Fri Mar 5 11:52:09 UTC 2021

  >From 4x unrolling to 8x unrolling with pipelinging we gain ~40%.

Wow, that's much more than I would have expected (or actually seen at my
end).

Which brings up another question: Which zarch pipelines does it make
sense to optimise for?  I thought I had z196 access, but that is
probably not true as I didcovered that it supports the vector insns.  It
must be a z13 or later, I think.

I don't mind adding code for older CPUs at all.  I want to avoid slowing
down GMP for any CPU, old or new, so adding code which affects a CPU
should not be done without benchmarking on that CPU.

However, on that machine, a 4x variant of my code runs addmul_1 at about
3.4 cycles/limb and an 8x variant runs at about 3.3 cycles/limb.  That
difference is far smaller than what you see, either because we are on
different CPUs or because your 8x variant is far better than mine.

I tested a mlgr-only loop without any dependencies.  It indicates an
mlgr throughput of 0.5 insn/cycle.  Thus, we cannot hope for anymul_1 to
run at less than 2 cycles/limb.

If your cycles/limb numbers are not better than mine, there is still
considerable room for improvements, 3.3 is still far from 2.0!

I haven't thought carefully about it, but an addmul_2 with vector
accumulation might help.  An addmul_2 loop use half the number of loads
and stores, and use fewer vpdi, compared to addmul_1.  And perhaps one
could accumulate cleverly to avoid some of the carries.  Or not.

By the way, have you tried using vlerg/vsterg to avoid vpdi?

(I am having problems understanding which instructions are implemented
in a particular CPU.  The "Principles of Operations" manual seem to skip
that aspect.  I tried vlerg but it was not even recognised by the
assembler.)

  > Be careful about the lead-in times too.  With deep unrolling, one needs
  > a table indexed by n % W, where W is the unrolling arity.

  Since I found code complexity (and debugging effort, to be honest) raise
  sharply when supporting flexible lead-ins, I am currently wrapping up a
  hybrid variant for addmul_1 and mul_1: use the much simpler 2x unrolled
  variant from my first patch when N is less than the pipelined lead-in +
  one iteration + lead-out; when N is above the threshold, use that loop
  for the n%W and then use the pipelined variant. As a plus, we need fewer
  registers below the threshold. That variant achieves ~2x speedup for N <
  18 and gets to within 20% of peak multiplication throughput above that.

Interesting!

A mistake can be made here, and that is optimising addmul_k for too
large limb counts.  We've made that mistake a lot with GMP in the past.
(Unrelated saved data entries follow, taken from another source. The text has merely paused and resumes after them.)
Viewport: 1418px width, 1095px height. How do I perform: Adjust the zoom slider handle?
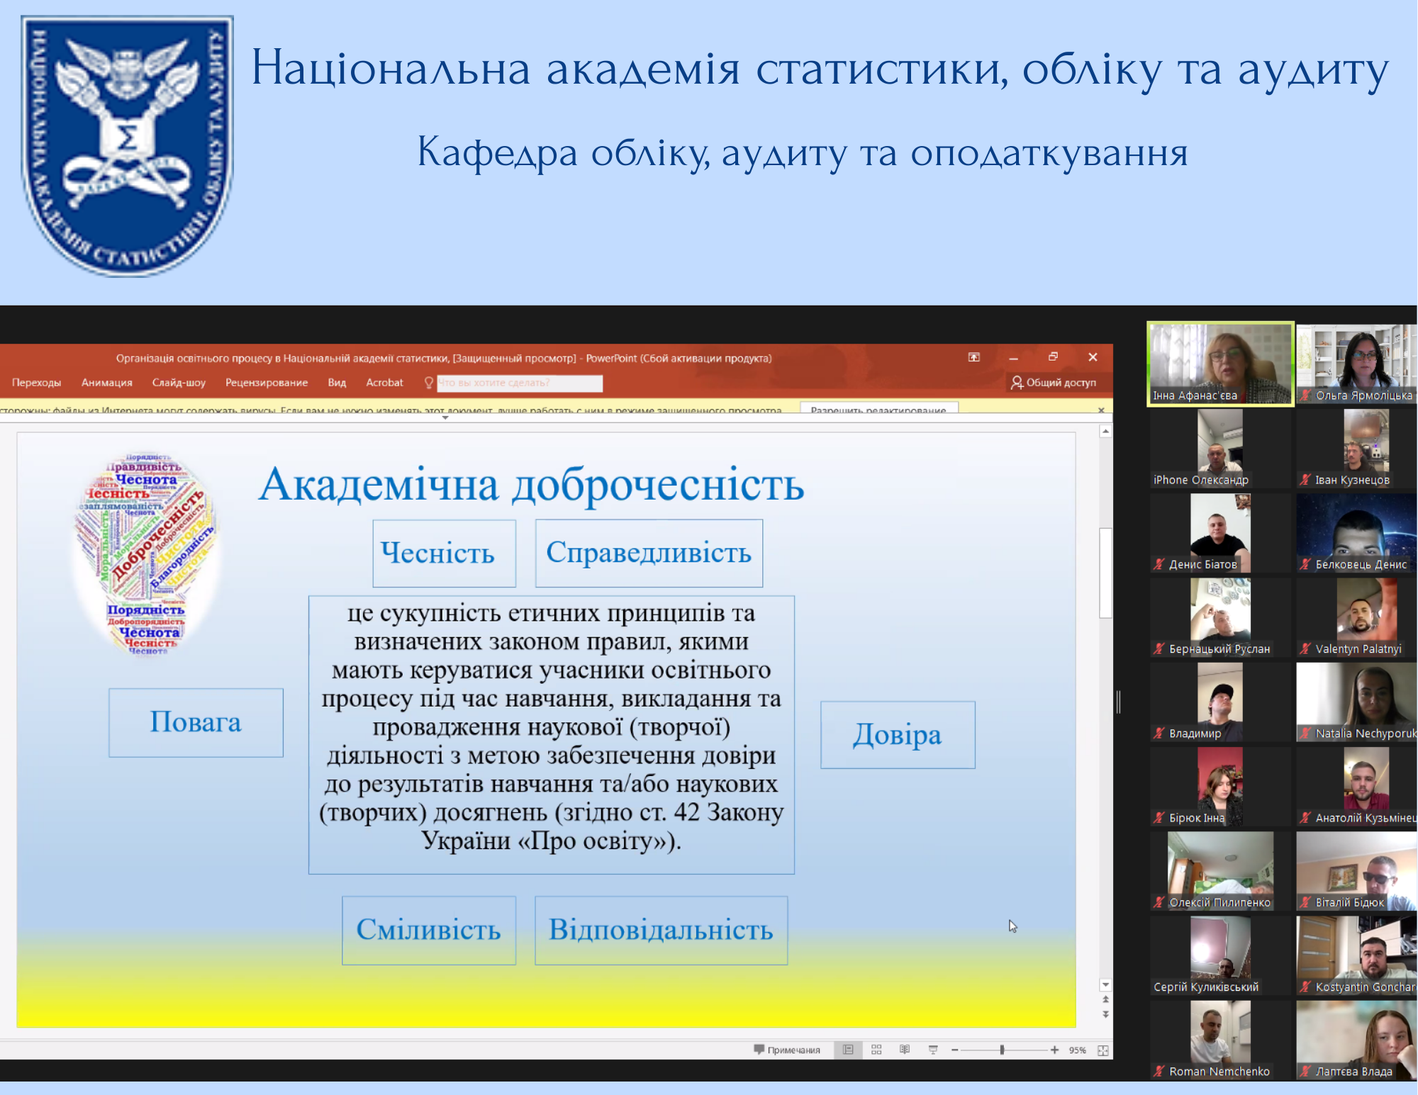(x=1002, y=1050)
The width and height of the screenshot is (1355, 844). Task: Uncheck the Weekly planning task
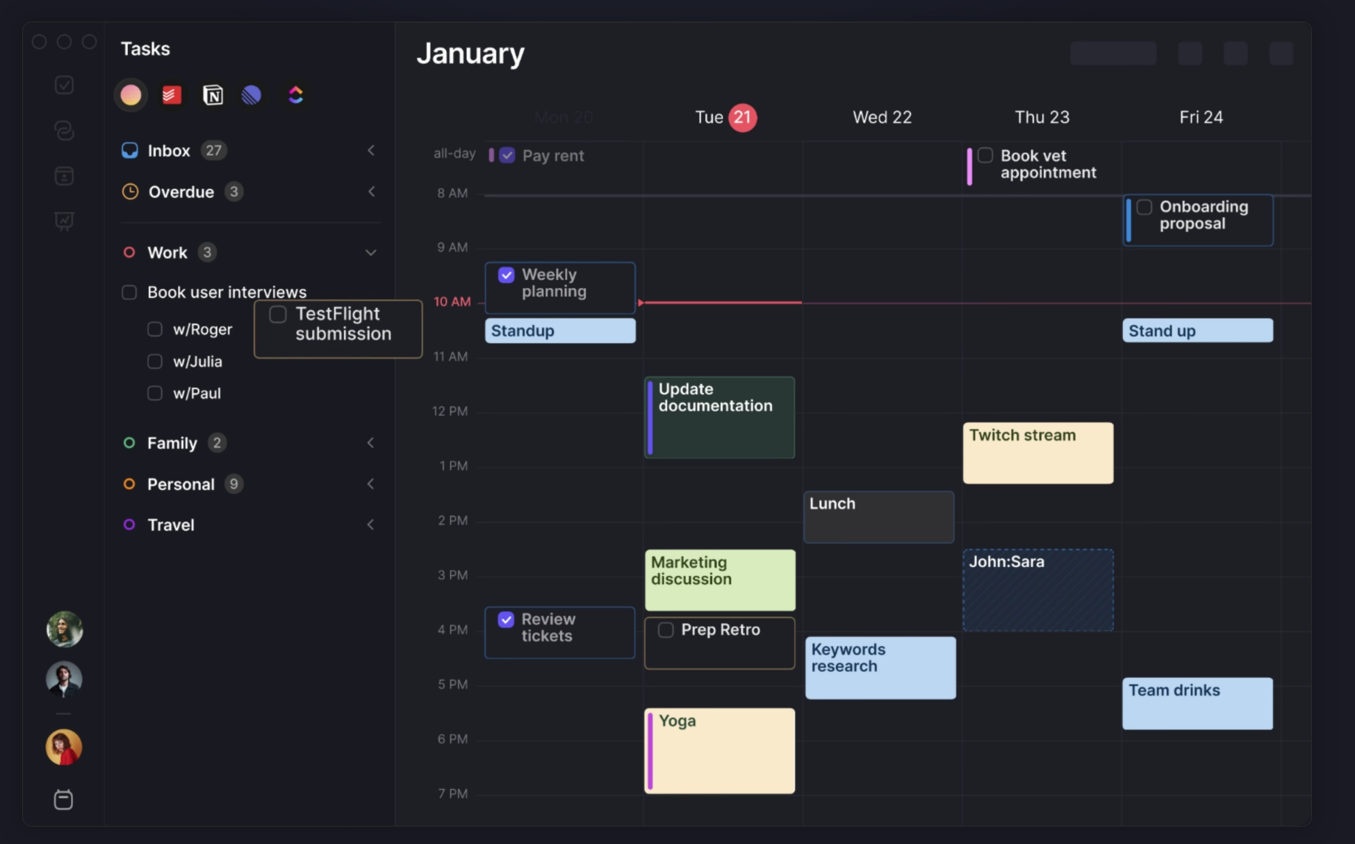[507, 275]
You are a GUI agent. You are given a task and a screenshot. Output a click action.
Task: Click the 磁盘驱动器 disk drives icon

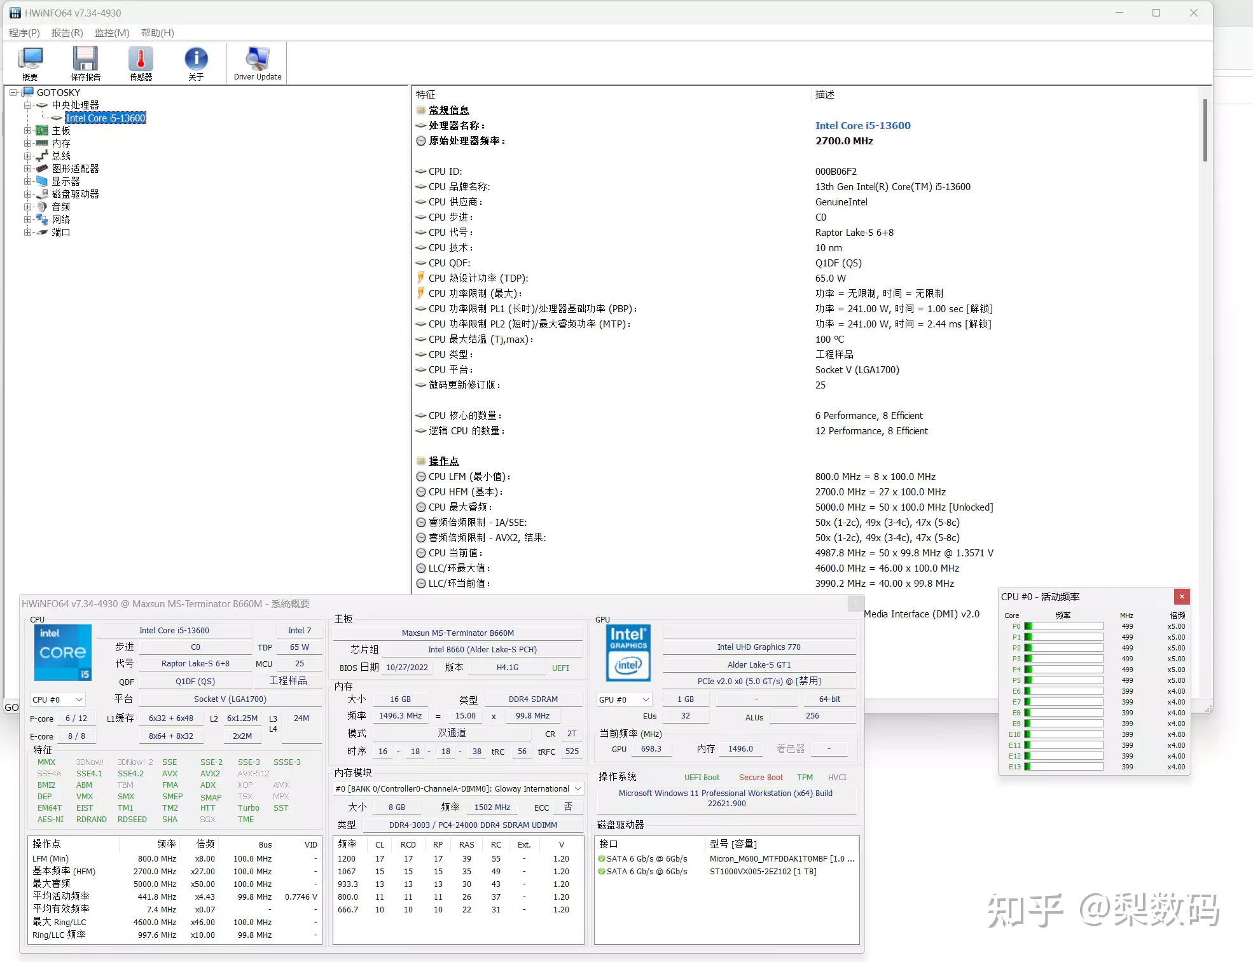click(x=42, y=194)
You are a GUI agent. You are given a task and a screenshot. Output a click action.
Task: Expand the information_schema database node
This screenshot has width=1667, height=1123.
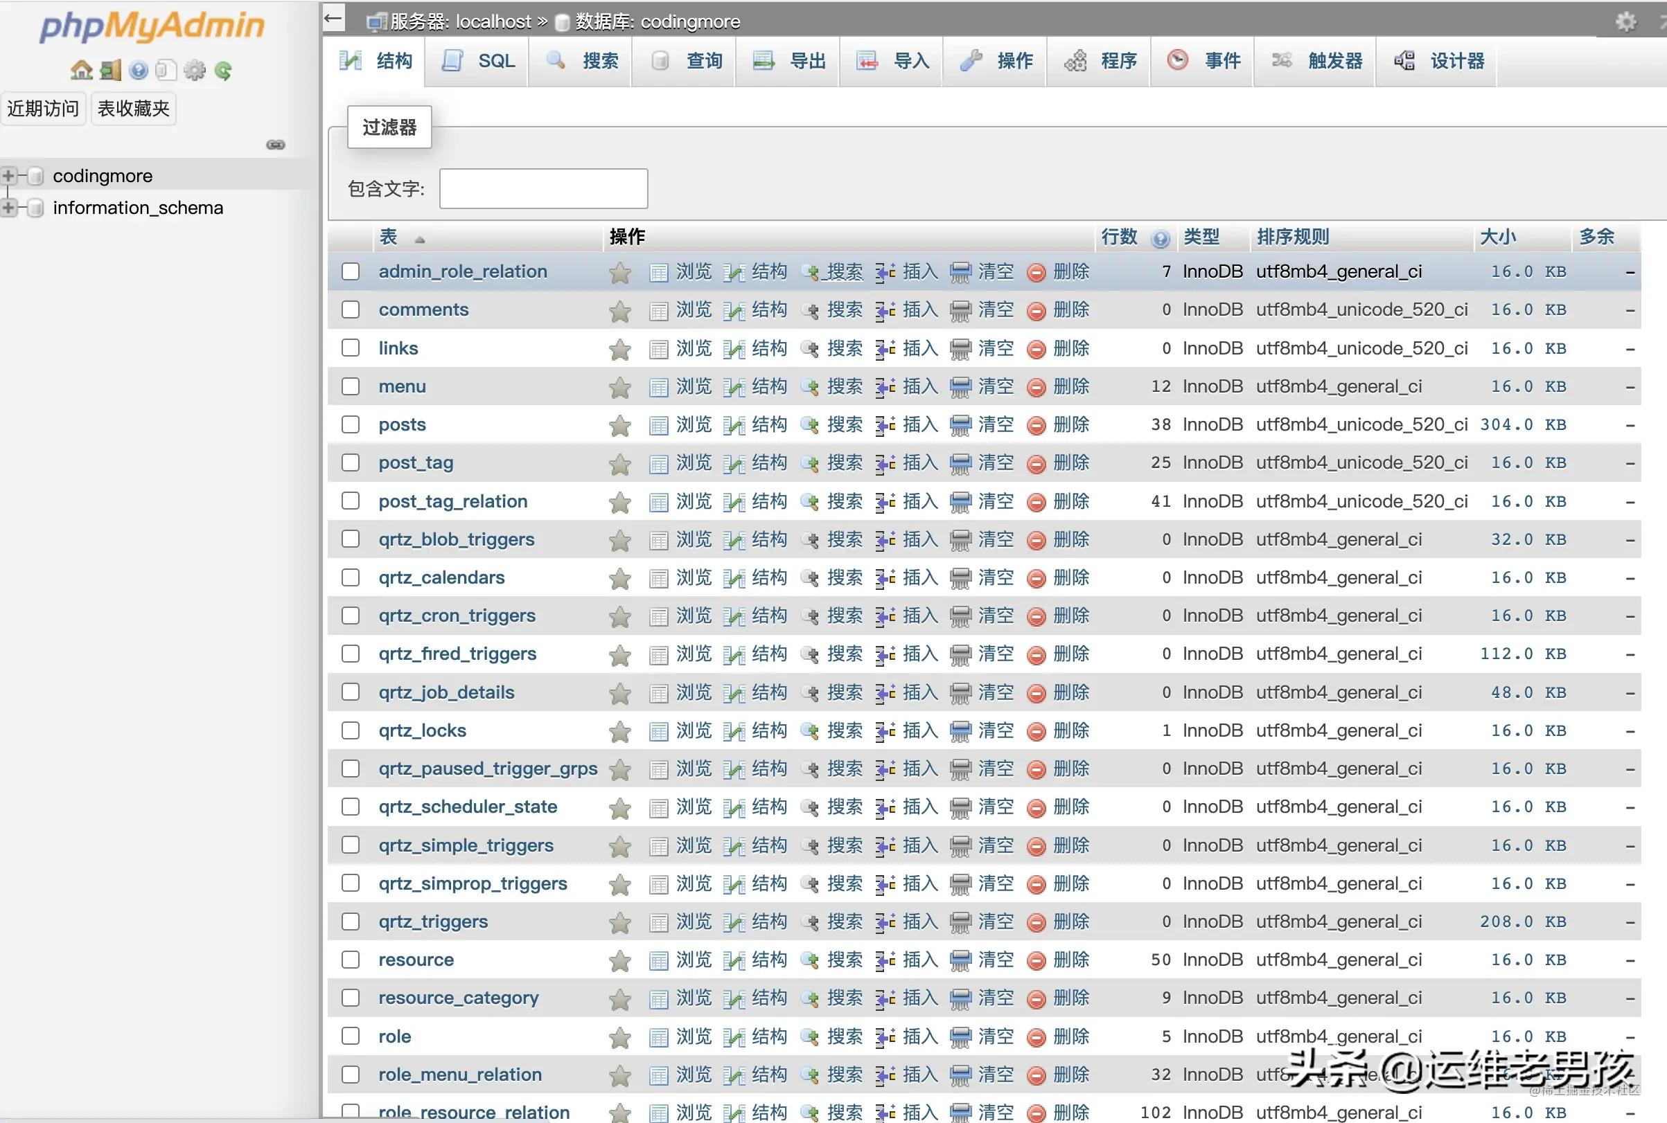click(x=9, y=207)
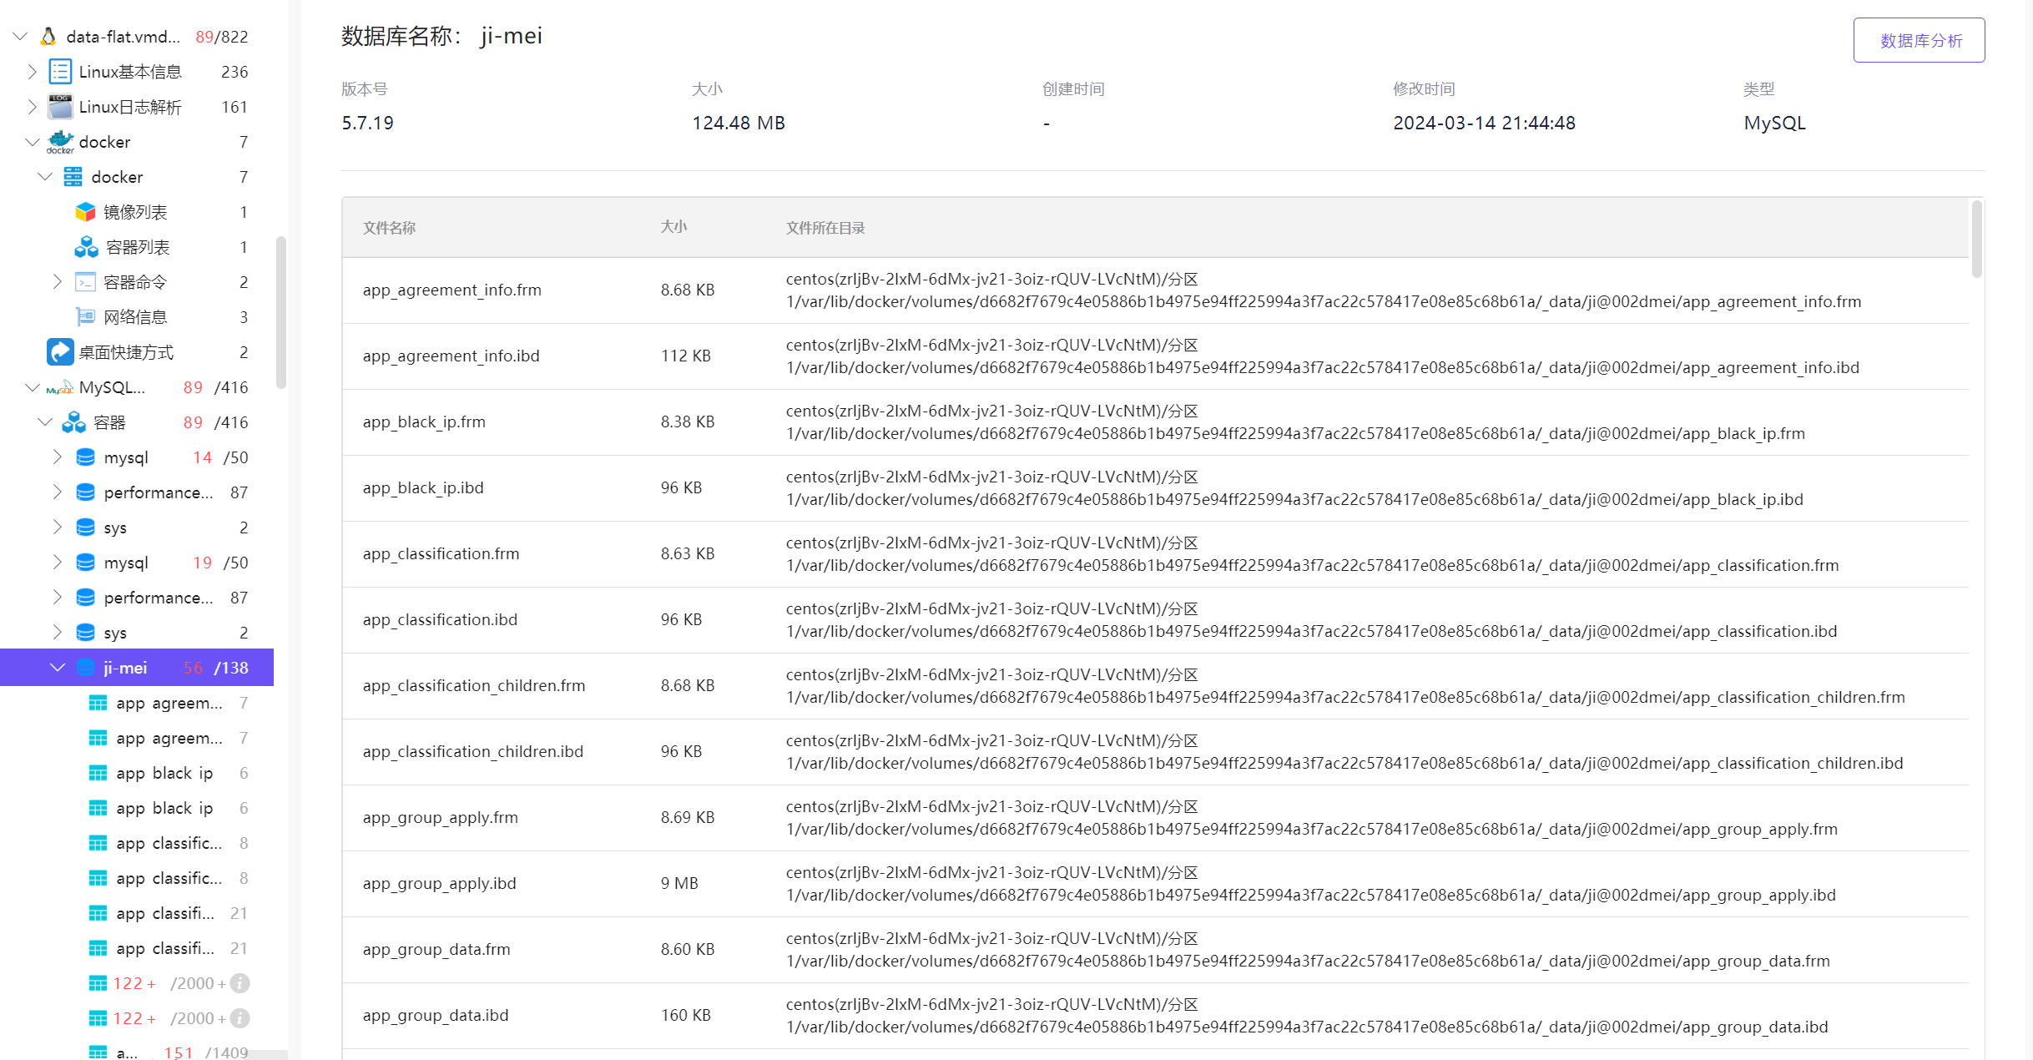
Task: Click the docker whale icon
Action: (x=60, y=142)
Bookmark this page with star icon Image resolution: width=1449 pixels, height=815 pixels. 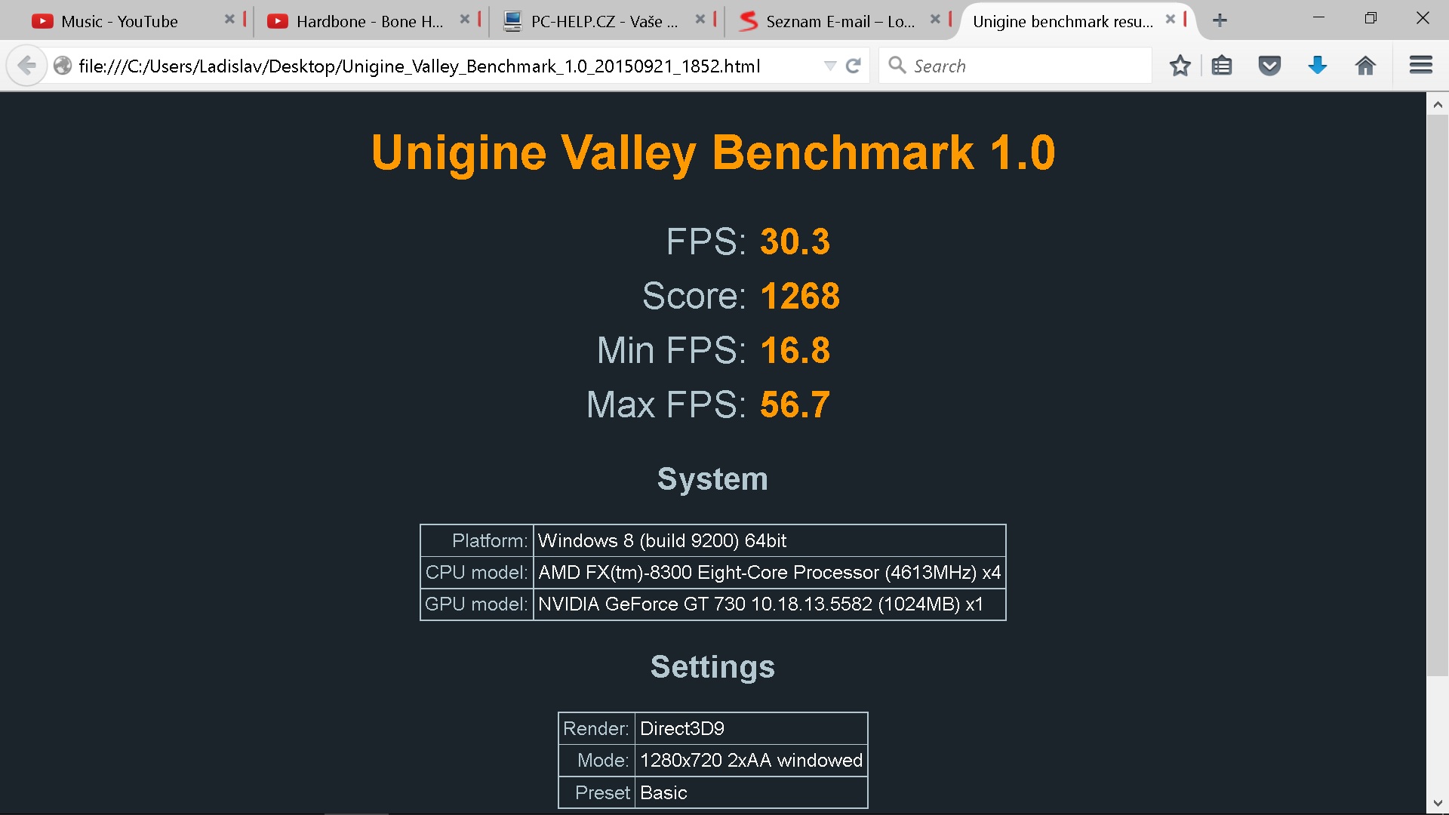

So why is that a mistake?  Because the use of divide-and-conquer
algorithms make large trip counts exceedingly rare.

I tested on the z13(?) and found that Karatsuba's algorithm is used
already from 8 limbs for multiplication and 11 limbs for squaring.
That's with the 4x vector accumulation addmul_1.

I expect mul_basecase/sqr_basecase would increase these numbers a but,
as they cut O(n) of the execution time.

I would still be surprised if 8x addmul_1 unrolling help in practice,
but I would love to be proven wrong.

For completeness of my reasoning, there is one rare case where addmul
trip counts will be large: a very unbalaned multiplication where one
operand is >> than the other.

To make mul_basecase as low-overhead as possible, one need to do the un
mod k (k being the unrolling factor) before the k outer loops.  Yes,
outer loops, plural.  The lead-in of the k inner loops then can be
condition-less straight-line code.  Yes, major code expansion, in
particular for large k, but mul_basecase and sqr_basecase are super
important.

The structure of sqr_basecase will become different, as the inner loop
trip counts will decrease by one in the outer loop.  Still, one should
do not n mod k except in the function header code.  Instead, one need to
branch into k different places inside the one outer loop.  Tricky, yes.
Neat, not at all.

I am all for fat support for zaxrh.

-- 
Torbjörn
Please encrypt, key id 0xC8601622